## Aim
Return every line of the data from the line containing "Task: Toggle the 状态开启 status badge" down to the line containing "Action: (97, 92)", both included, as a JSON list of strings with one string per line and blank lines omitted. Leave the pictures out.

## Available data
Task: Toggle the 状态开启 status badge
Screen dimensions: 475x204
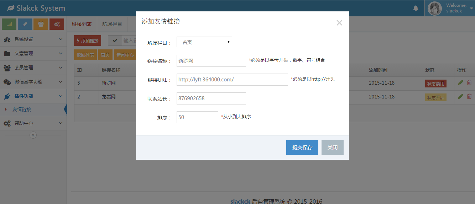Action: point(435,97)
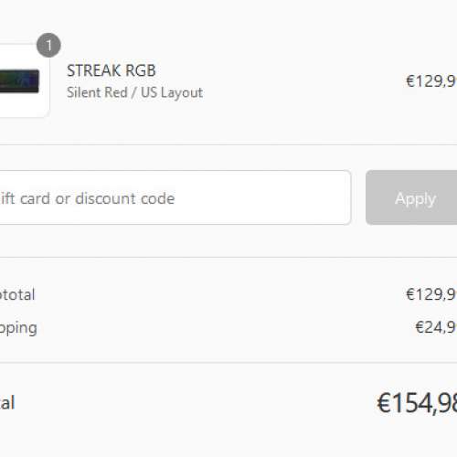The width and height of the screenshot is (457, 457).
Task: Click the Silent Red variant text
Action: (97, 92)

---

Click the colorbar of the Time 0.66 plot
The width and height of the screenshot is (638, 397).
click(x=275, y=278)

## Task solution
[
  "Task: Toggle the 状态开启 status badge",
  "Screen dimensions: 475x204",
  "Action: point(435,97)",
  "The width and height of the screenshot is (457, 457).",
  "Task: Click the Silent Red variant text",
  "Action: (97, 92)"
]